Document section.
CFS umount abnormally

ZhangYi2012 · ‎12-10-2012

Hi everyone!

I have ten SFCFS nodes on the same version of AIX OS platform with SFRAC 5.1SP1RP3. This SFCFS cluster has two CFS resources which running on all nodes.Recently, I encounter a very strange problem for service group sg-cfs-mount01 on a specific node.(DB2) The resource cfsmount1 related to service group sg-cfs-mount01 was offlined abnormally. I have checked in engine_A.log and there are shown I/O test failure by CVMVolDg agent.Then I also checked SYS logs, dmpevent.log .. etc. but there are no related errors.This problem only occurs on node DB2 with SG sg-cfs-mount01,but the SG sg-cfs-mount01 on other nodes and SG sg-cfs-mount02 on all nodes (include DB2) is working normally.(This is what I think strange for)

I attached engine_A.log CFSMount_A.log CVMVolDg_A.log etc.. in logs.tar

Thanks in advance.

Data section.
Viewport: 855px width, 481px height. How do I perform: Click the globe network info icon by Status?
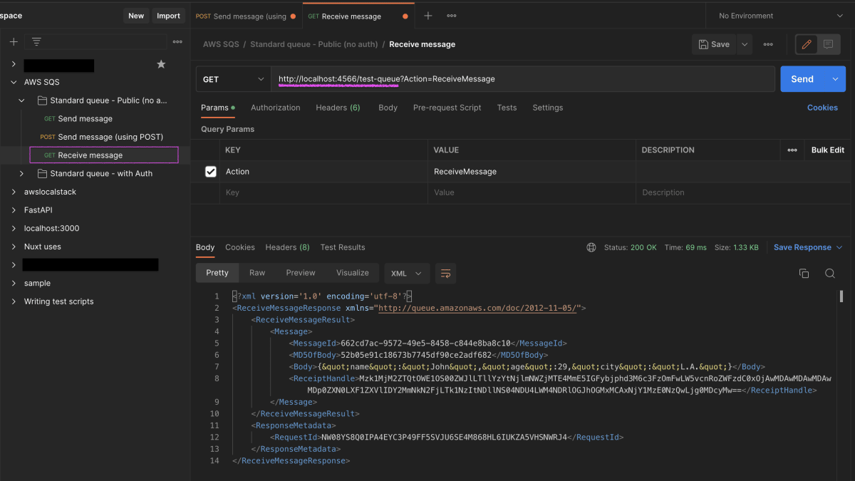coord(591,247)
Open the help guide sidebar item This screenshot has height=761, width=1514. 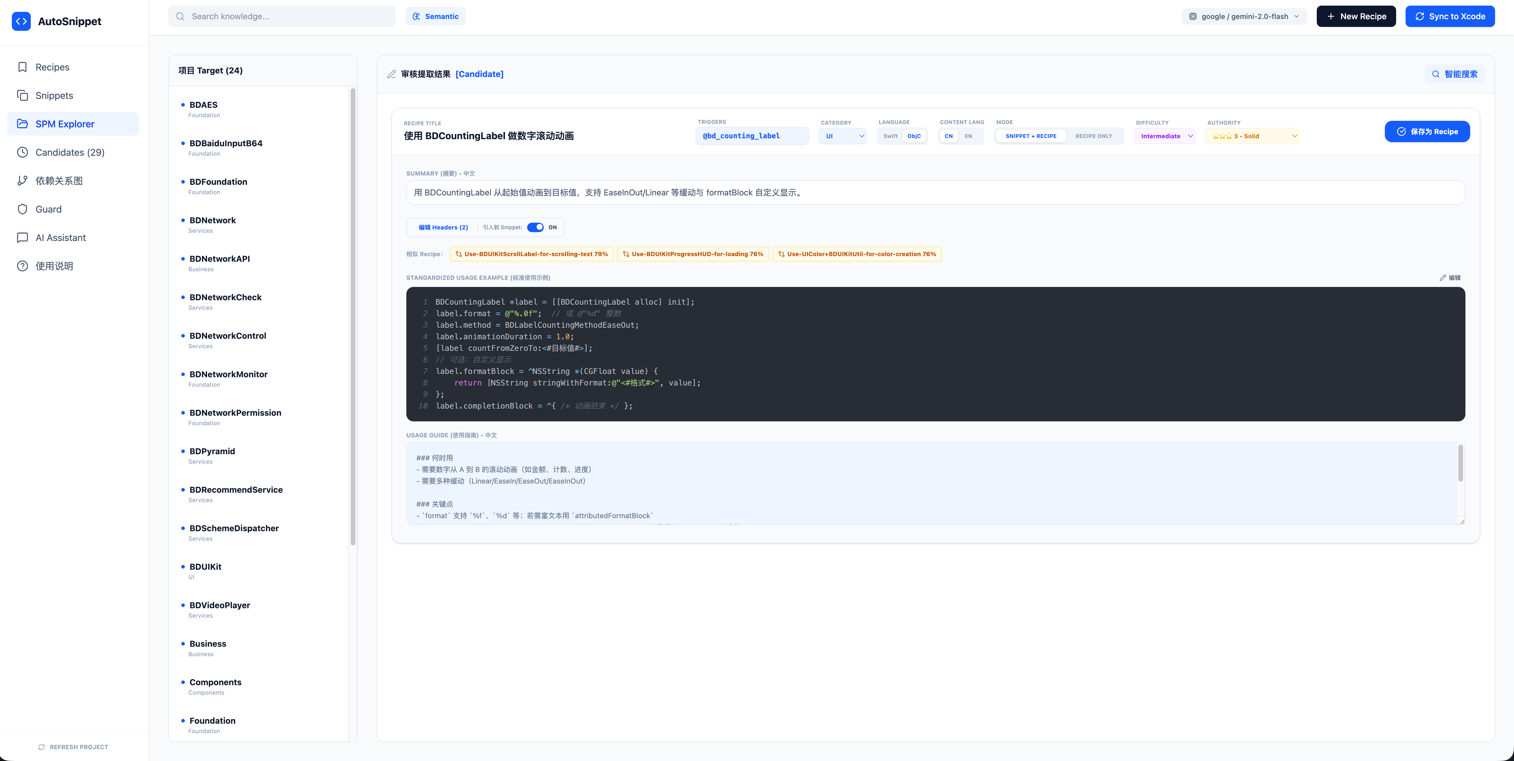pyautogui.click(x=54, y=266)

Task instructions. Revise the forum post on the abnormal CFS unmount, starting with "Hi everyone!" and going on through "think strange for)", replacing "DB2" with "DB3" throughout. The data above is independent of the forum post on the abnormal CFS unmount.

Reply to the exercise.
Hi everyone!

I have ten SFCFS nodes on the same version of AIX OS platform with SFRAC 5.1SP1RP3. This SFCFS cluster has two CFS resources which running on all nodes.Recently, I encounter a very strange problem for service group sg-cfs-mount01 on a specific node.(DB3) The resource cfsmount1 related to service group sg-cfs-mount01 was offlined abnormally. I have checked in engine_A.log and there are shown I/O test failure by CVMVolDg agent.Then I also checked SYS logs, dmpevent.log .. etc. but there are no related errors.This problem only occurs on node DB3 with SG sg-cfs-mount01,but the SG sg-cfs-mount01 on other nodes and SG sg-cfs-mount02 on all nodes (include DB3) is working normally.(This is what I think strange for)